The first recognises that what we observe in and around us in the world is a form of conquering.  I see Islamic extremists beheading Christians; they are trying to conquer the world with their expression of Islam.  I see areas of my own society, the Western World, which is blindly slipping into intolerant impositions that gives little value to freedom of conscience; it’s another form of attempted conquering.  It has ever been the way of the world.  This should not surprise us.

The natural response is fear.  What does the future look like?  Will I and my children and my children’s children be safe?  To be safe, we look to win.  We fight back.  We use the same sword as what we perceive is against us: we spin and tear down, we demolish people as well as ideas, we demonise, we hound, we yell; we try to conquer.

The second facet recognises the reality: we are more than conquerors.  And our safety and security rests not on the ways and woes of what is around us, but upon the love of God in Jesus Christ.  The Kingdom of God is not headed by a weakened or sin-wracked king, but by the one who has conquered even death.  The foundation of our ultimate citizenship is sure, as is the certainty of it’s future.  God is the God of history, do you think he has abandoned this part of it?

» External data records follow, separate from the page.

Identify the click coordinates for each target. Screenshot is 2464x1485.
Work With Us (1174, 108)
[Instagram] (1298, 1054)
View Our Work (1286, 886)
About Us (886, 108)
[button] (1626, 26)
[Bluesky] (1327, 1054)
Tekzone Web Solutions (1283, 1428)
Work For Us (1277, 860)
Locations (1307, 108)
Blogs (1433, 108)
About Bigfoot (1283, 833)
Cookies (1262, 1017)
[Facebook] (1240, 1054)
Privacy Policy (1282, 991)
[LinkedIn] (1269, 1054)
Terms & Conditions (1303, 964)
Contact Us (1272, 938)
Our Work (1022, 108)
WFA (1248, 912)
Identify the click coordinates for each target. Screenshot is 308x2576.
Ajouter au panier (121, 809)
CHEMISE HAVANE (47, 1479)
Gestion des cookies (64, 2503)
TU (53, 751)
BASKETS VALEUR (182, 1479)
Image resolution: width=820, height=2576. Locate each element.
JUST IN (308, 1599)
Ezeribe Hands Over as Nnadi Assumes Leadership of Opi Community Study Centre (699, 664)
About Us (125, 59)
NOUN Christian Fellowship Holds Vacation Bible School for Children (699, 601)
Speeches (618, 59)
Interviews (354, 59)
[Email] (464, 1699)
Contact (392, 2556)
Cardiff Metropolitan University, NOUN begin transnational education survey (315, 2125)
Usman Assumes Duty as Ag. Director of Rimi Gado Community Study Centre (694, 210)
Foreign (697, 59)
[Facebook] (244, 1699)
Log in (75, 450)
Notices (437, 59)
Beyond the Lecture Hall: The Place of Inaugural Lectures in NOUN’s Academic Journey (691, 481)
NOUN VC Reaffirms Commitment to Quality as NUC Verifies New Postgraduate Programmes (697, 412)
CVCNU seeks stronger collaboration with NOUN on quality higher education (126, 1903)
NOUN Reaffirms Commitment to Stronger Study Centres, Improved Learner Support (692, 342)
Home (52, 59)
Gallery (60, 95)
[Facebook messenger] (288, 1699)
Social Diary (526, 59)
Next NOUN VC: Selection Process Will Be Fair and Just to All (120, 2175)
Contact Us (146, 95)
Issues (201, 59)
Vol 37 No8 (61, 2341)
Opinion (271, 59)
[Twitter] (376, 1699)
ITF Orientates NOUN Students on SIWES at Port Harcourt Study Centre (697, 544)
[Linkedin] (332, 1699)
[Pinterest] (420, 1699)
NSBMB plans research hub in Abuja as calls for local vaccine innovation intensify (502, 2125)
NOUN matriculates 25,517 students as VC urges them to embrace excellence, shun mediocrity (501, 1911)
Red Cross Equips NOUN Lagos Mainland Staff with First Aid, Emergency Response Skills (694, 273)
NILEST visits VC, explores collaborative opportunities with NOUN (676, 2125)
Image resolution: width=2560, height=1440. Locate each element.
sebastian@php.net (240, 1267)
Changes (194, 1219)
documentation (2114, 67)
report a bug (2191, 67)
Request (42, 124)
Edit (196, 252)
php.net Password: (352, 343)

And on that basis we face the conquering hordes (whoever or whatever they might be), not with fear, but in love-filled confidence.  We speak and act on truth with our confidence not in ourselves, but in the love of God.  We apply ourselves to his purpose.  We invest ourselves in his loving works.  We seek to capture every thought that’s floating through the social conscience and reimagine it in the light of the fact that God is actually real, and Jesus has actually risen and inaugurated the life of a renewed world.  He is so much more than any pretentious conqueror.  And we rest and work and have our being in him.